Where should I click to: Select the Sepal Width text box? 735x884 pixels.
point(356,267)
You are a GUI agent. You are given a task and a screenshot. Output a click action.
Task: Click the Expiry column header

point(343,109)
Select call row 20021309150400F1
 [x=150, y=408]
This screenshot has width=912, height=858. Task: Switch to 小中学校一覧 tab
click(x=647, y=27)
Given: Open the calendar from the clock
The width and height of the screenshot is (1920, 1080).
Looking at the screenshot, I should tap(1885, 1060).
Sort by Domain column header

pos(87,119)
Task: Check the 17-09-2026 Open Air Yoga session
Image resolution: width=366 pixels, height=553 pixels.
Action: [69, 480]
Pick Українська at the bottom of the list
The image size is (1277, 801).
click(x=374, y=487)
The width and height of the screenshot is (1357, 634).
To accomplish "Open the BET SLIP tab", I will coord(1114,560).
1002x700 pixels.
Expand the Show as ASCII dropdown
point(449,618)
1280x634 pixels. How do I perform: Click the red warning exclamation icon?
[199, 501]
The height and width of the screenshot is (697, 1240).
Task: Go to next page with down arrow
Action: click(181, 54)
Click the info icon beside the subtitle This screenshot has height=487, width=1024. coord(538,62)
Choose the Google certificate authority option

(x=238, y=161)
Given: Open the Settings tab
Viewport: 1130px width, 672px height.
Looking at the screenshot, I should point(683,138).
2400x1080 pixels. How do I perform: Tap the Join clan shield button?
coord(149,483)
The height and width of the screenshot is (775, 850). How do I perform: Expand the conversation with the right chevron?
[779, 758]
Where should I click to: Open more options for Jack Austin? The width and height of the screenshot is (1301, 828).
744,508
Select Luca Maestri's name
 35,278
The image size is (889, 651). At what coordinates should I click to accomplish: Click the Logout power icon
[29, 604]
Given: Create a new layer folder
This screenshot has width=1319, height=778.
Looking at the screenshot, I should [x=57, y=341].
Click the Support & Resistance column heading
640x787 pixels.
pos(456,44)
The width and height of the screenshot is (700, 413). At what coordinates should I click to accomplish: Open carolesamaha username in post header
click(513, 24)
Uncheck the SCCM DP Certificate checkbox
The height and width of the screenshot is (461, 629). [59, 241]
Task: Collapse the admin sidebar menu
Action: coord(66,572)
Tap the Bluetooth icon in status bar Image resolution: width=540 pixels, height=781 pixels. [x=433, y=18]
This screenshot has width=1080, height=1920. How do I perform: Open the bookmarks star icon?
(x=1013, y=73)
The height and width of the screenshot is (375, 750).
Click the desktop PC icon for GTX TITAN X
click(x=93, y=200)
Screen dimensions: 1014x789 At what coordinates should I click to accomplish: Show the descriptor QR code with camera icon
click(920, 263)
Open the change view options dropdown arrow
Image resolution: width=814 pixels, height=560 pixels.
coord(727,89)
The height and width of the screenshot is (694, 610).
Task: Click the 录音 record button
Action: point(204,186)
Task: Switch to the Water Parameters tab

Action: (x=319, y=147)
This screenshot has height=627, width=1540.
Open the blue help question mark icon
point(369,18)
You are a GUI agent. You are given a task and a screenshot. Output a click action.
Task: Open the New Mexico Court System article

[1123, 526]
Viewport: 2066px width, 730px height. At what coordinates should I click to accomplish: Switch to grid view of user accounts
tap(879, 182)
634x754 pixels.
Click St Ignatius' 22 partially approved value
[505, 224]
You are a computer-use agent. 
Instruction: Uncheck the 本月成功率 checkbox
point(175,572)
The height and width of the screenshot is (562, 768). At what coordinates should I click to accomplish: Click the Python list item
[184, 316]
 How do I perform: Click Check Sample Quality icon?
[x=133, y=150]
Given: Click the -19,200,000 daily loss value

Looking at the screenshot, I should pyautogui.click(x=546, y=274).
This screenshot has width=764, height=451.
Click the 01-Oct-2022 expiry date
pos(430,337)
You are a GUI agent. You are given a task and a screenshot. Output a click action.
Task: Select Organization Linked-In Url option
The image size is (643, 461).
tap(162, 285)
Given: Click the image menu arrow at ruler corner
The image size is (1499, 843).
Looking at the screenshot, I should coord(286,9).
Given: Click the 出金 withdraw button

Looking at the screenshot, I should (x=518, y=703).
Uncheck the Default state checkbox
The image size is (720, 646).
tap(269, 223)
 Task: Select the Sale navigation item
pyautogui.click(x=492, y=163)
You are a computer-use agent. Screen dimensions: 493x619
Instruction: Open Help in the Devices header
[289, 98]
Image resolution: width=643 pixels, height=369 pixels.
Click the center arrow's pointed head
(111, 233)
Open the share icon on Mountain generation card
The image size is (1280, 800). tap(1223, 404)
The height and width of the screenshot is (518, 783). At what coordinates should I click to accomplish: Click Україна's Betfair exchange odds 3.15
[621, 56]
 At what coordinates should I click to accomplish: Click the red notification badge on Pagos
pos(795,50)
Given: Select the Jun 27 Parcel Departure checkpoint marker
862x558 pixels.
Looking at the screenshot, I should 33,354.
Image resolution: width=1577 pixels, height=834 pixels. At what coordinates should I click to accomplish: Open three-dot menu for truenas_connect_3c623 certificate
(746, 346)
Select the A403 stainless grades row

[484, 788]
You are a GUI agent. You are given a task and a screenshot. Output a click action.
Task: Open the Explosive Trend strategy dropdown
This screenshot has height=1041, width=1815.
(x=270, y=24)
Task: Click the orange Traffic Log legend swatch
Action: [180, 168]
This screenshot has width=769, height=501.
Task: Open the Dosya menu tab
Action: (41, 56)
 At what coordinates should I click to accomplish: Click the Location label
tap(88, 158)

-*-

## What you will do
Restate the entries above. Match them exactly.

## Solution to this problem
Where should I click to: Select the Sepal Width text box? 735x884 pixels.
point(356,267)
You are a GUI agent. You are given a task and a screenshot. Output a click action.
Task: Click the Expiry column header

point(343,109)
Select call row 20021309150400F1
 [x=150, y=408]
This screenshot has width=912, height=858. Task: Switch to 小中学校一覧 tab
click(x=647, y=27)
Given: Open the calendar from the clock
The width and height of the screenshot is (1920, 1080).
Looking at the screenshot, I should tap(1885, 1060).
Sort by Domain column header

pos(87,119)
Task: Check the 17-09-2026 Open Air Yoga session
Image resolution: width=366 pixels, height=553 pixels.
Action: [69, 480]
Pick Українська at the bottom of the list
The image size is (1277, 801).
click(x=374, y=487)
The width and height of the screenshot is (1357, 634).
To accomplish "Open the BET SLIP tab", I will coord(1114,560).
1002x700 pixels.
Expand the Show as ASCII dropdown
point(449,618)
1280x634 pixels. How do I perform: Click the red warning exclamation icon?
[199, 501]
The height and width of the screenshot is (697, 1240).
Task: Go to next page with down arrow
Action: click(181, 54)
Click the info icon beside the subtitle This screenshot has height=487, width=1024. coord(538,62)
Choose the Google certificate authority option

(x=238, y=161)
Given: Open the Settings tab
Viewport: 1130px width, 672px height.
Looking at the screenshot, I should point(683,138).
2400x1080 pixels. How do I perform: Tap the Join clan shield button?
coord(149,483)
The height and width of the screenshot is (775, 850). How do I perform: Expand the conversation with the right chevron?
[779, 758]
Where should I click to: Open more options for Jack Austin? The width and height of the screenshot is (1301, 828).
744,508
Select Luca Maestri's name
 35,278
The image size is (889, 651). At what coordinates should I click to accomplish: Click the Logout power icon
[29, 604]
Given: Create a new layer folder
This screenshot has width=1319, height=778.
Looking at the screenshot, I should [x=57, y=341].
Click the Support & Resistance column heading
640x787 pixels.
pos(456,44)
The width and height of the screenshot is (700, 413). At what coordinates should I click to accomplish: Open carolesamaha username in post header
click(513, 24)
Uncheck the SCCM DP Certificate checkbox
The height and width of the screenshot is (461, 629). [59, 241]
Task: Collapse the admin sidebar menu
Action: coord(66,572)
Tap the Bluetooth icon in status bar Image resolution: width=540 pixels, height=781 pixels. [x=433, y=18]
This screenshot has width=1080, height=1920. How do I perform: Open the bookmarks star icon?
(x=1013, y=73)
The height and width of the screenshot is (375, 750).
Click the desktop PC icon for GTX TITAN X
click(x=93, y=200)
Screen dimensions: 1014x789 At what coordinates should I click to accomplish: Show the descriptor QR code with camera icon
click(920, 263)
Open the change view options dropdown arrow
Image resolution: width=814 pixels, height=560 pixels.
coord(727,89)
The height and width of the screenshot is (694, 610).
Task: Click the 录音 record button
Action: point(204,186)
Task: Switch to the Water Parameters tab

Action: (x=319, y=147)
This screenshot has height=627, width=1540.
Open the blue help question mark icon
point(369,18)
You are a GUI agent. You are given a task and a screenshot. Output a click action.
Task: Open the New Mexico Court System article

[1123, 526]
Viewport: 2066px width, 730px height. At what coordinates should I click to accomplish: Switch to grid view of user accounts
tap(879, 182)
634x754 pixels.
Click St Ignatius' 22 partially approved value
[505, 224]
You are a computer-use agent. 
Instruction: Uncheck the 本月成功率 checkbox
point(175,572)
The height and width of the screenshot is (562, 768). At what coordinates should I click to accomplish: Click the Python list item
[184, 316]
 How do I perform: Click Check Sample Quality icon?
[x=133, y=150]
Given: Click the -19,200,000 daily loss value

Looking at the screenshot, I should pyautogui.click(x=546, y=274).
This screenshot has width=764, height=451.
Click the 01-Oct-2022 expiry date
pos(430,337)
You are a GUI agent. You are given a task and a screenshot. Output a click action.
Task: Select Organization Linked-In Url option
The image size is (643, 461).
tap(162, 285)
Given: Click the image menu arrow at ruler corner
The image size is (1499, 843).
Looking at the screenshot, I should coord(286,9).
Given: Click the 出金 withdraw button

Looking at the screenshot, I should (x=518, y=703).
Uncheck the Default state checkbox
The image size is (720, 646).
tap(269, 223)
 Task: Select the Sale navigation item
pyautogui.click(x=492, y=163)
You are a computer-use agent. Screen dimensions: 493x619
Instruction: Open Help in the Devices header
[289, 98]
Image resolution: width=643 pixels, height=369 pixels.
Click the center arrow's pointed head
(111, 233)
Open the share icon on Mountain generation card
The image size is (1280, 800). tap(1223, 404)
The height and width of the screenshot is (518, 783). At what coordinates should I click to accomplish: Click Україна's Betfair exchange odds 3.15
[621, 56]
 At what coordinates should I click to accomplish: Click the red notification badge on Pagos
pos(795,50)
Given: Select the Jun 27 Parcel Departure checkpoint marker
862x558 pixels.
Looking at the screenshot, I should 33,354.
Image resolution: width=1577 pixels, height=834 pixels. At what coordinates should I click to accomplish: Open three-dot menu for truenas_connect_3c623 certificate
(746, 346)
Select the A403 stainless grades row

[484, 788]
You are a GUI agent. You are given a task and a screenshot. Output a click action.
Task: Open the Explosive Trend strategy dropdown
This screenshot has height=1041, width=1815.
(x=270, y=24)
Task: Click the orange Traffic Log legend swatch
Action: [180, 168]
This screenshot has width=769, height=501.
Task: Open the Dosya menu tab
Action: (41, 56)
 At what coordinates should I click to accomplish: Click the Location label
tap(88, 158)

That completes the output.